US-BASED Italian businessman Massimo Cellino has resurrected talk of buying into West Ham, 18 months after he failed in a bid to take over the recently relegated club.

Cellino, who owns Serie A side Cagliari, accused current owners David Gold and David Sullivan of letting Hammers supporters down and suggested he could return with a fresh offer if the Upton Park faithful welcomed the move.

“I am saddened for the West Ham fans. They did not deserve to be demoted. But if they want to I could take over the club even though they will be in the first division,” he said. “The current owners have speculated with the affection of the fans. The fans are exceptional. I started this project because I was attracted by the atmosphere of the Hammers. This is why I’m so disappointed for this relegation. But it was predictable.”

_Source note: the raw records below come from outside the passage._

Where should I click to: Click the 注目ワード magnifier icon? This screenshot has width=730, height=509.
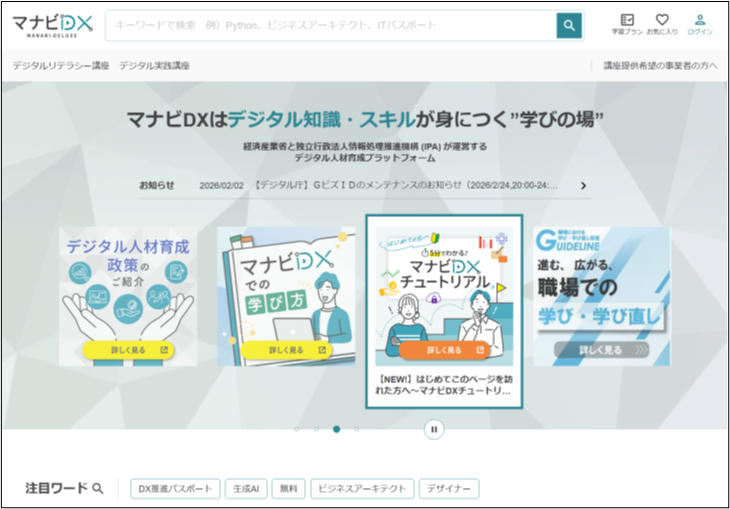coord(98,489)
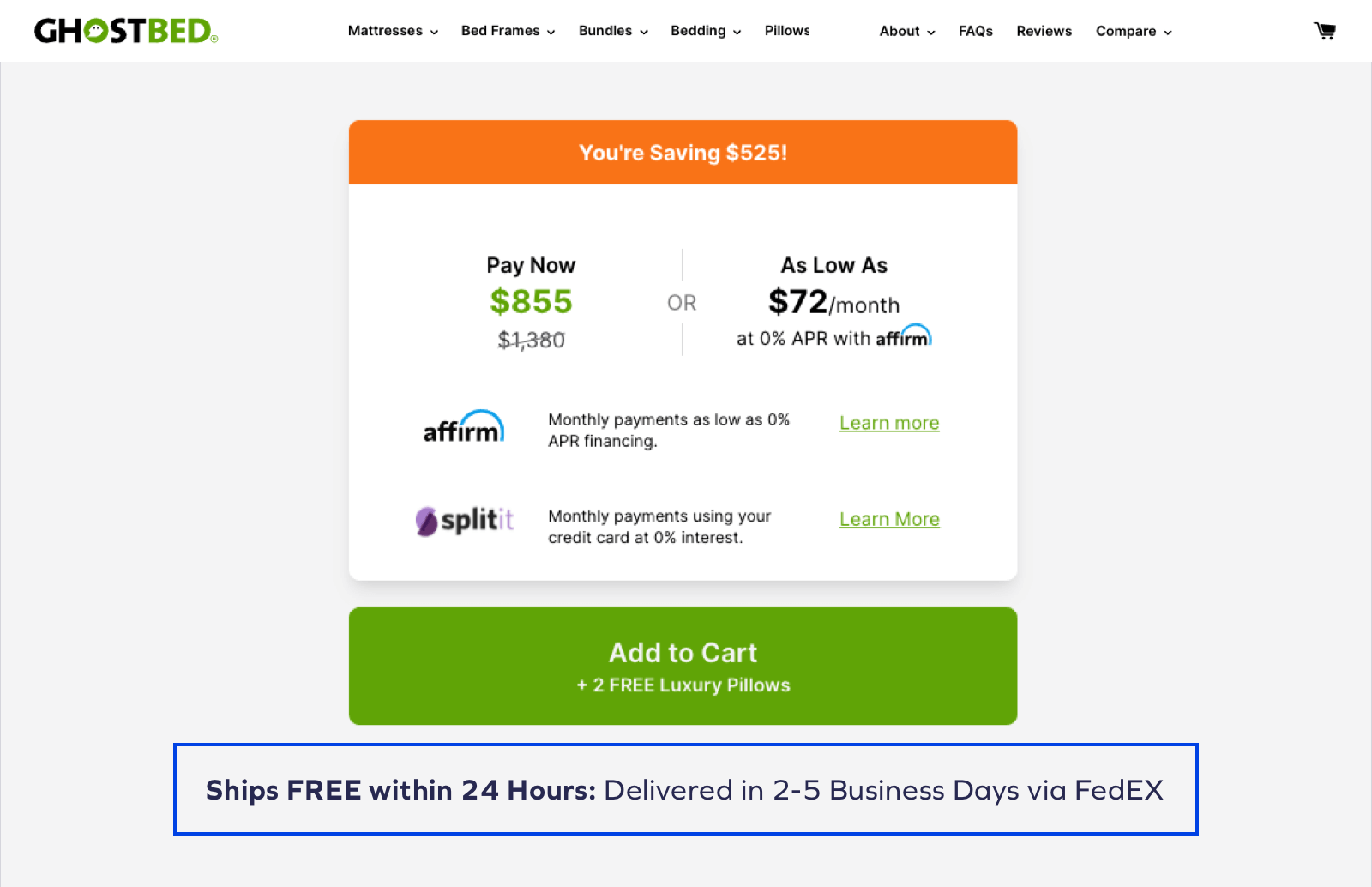Open the FAQs page
1372x887 pixels.
click(976, 32)
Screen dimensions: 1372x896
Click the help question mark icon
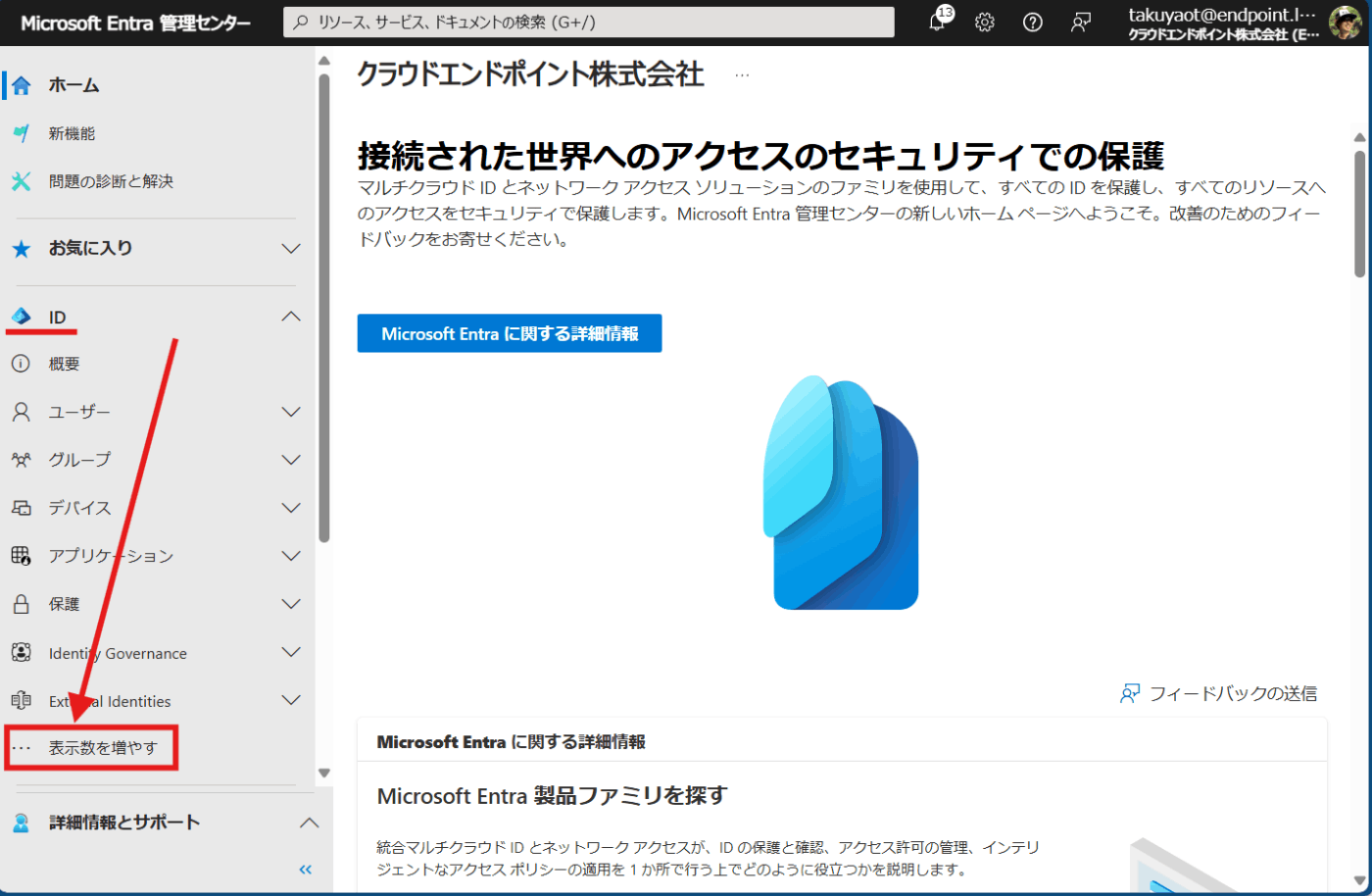[x=1032, y=22]
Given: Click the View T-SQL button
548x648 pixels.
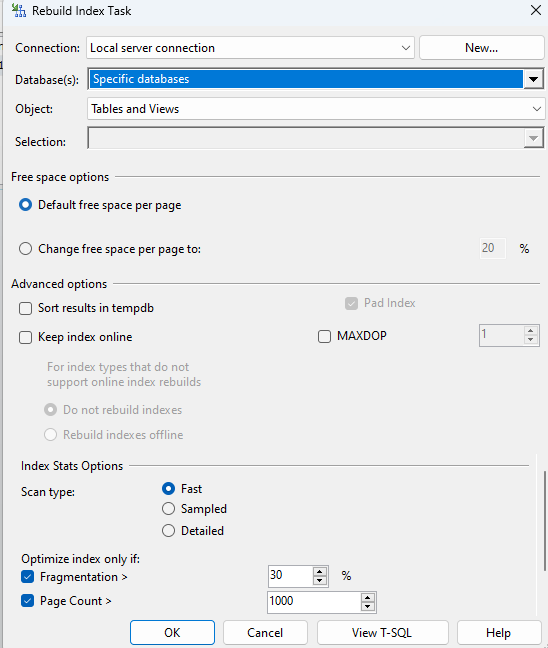Looking at the screenshot, I should (382, 633).
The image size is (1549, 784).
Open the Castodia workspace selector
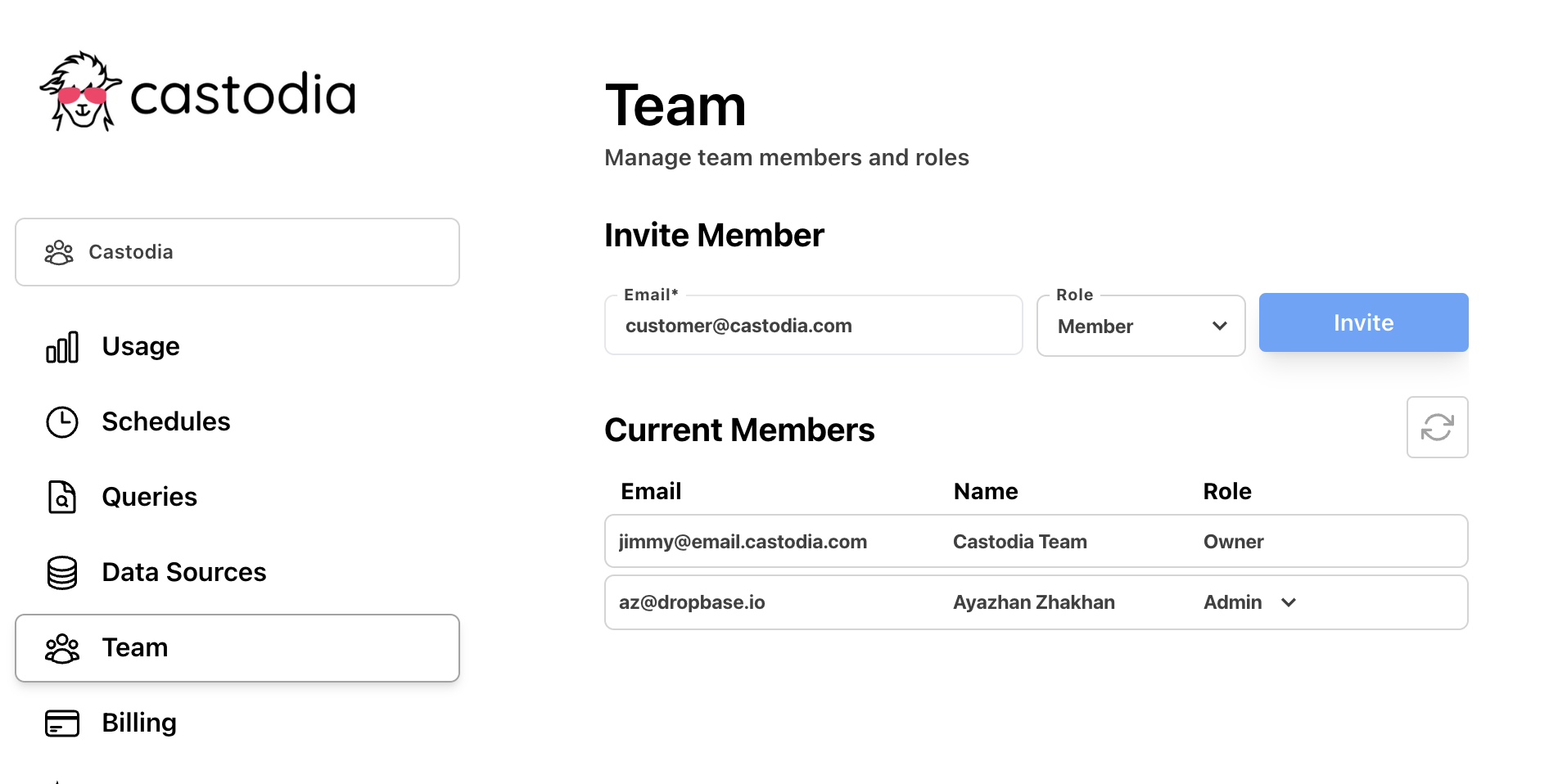[237, 252]
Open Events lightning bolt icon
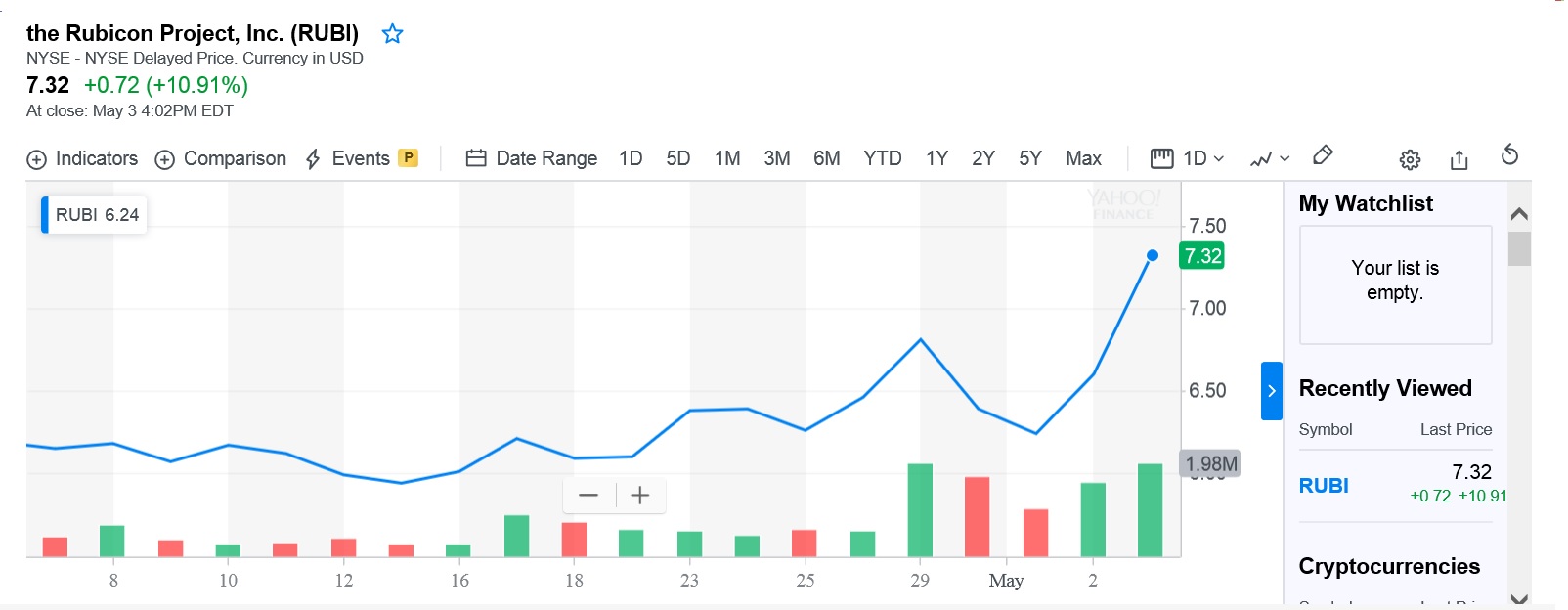1568x610 pixels. [x=313, y=159]
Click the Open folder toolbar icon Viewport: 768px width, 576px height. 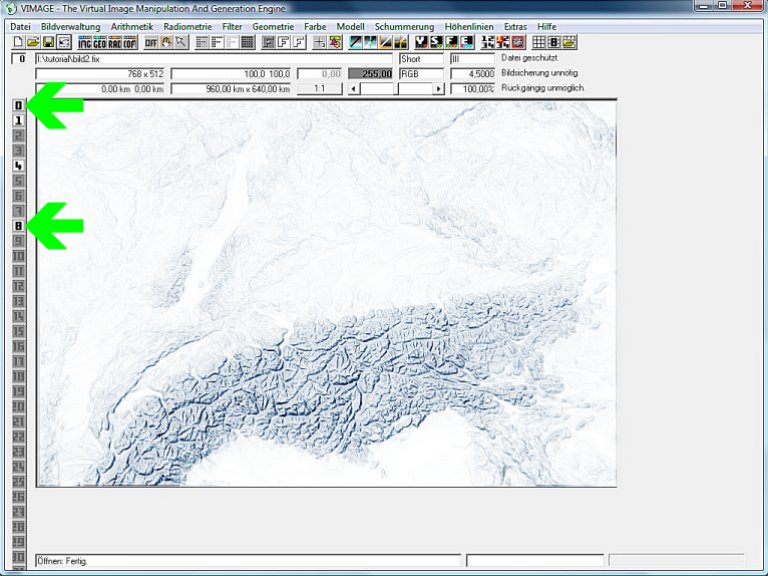pyautogui.click(x=32, y=42)
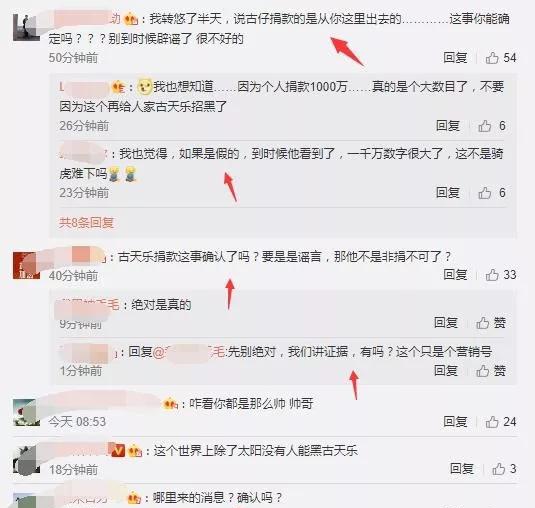Like the 26分钟前 reply comment

(492, 126)
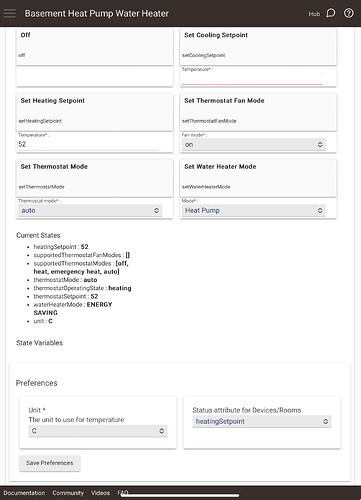Open the Community footer link
The image size is (361, 500).
pos(68,493)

Cellino, who lives in Miami, was one of four parties who held talks about buying West Ham when previous owners CB Holding entertained bids in January 2010. Gold and Sullivan also saw off Malaysian tycoon Tony Fernandes and InterMarket, a consortium comprised of wealthy fans, to take control of their boyhood club.

Fernandes this week also reopened the possibility of investing in the Hammers, writing on micro-blogging site Twitter: “If the fans want me to get involved I will. It’s a great club and we fans have suffered too long.”

The prospect of an investor taking a minority stake appears more likely than a takeover, with Gold and Sullivan not thought to want to sell but ready to join forces with anyone willing to buy the remaining 35 per cent of shares still held by CB Holding.

CB Holding, which is comprised of five Icelandic banks, chiefly Straumur, acquired the club in October 2008 because of debts owed by former West Ham owner Bjorgolfur Gudmundsson.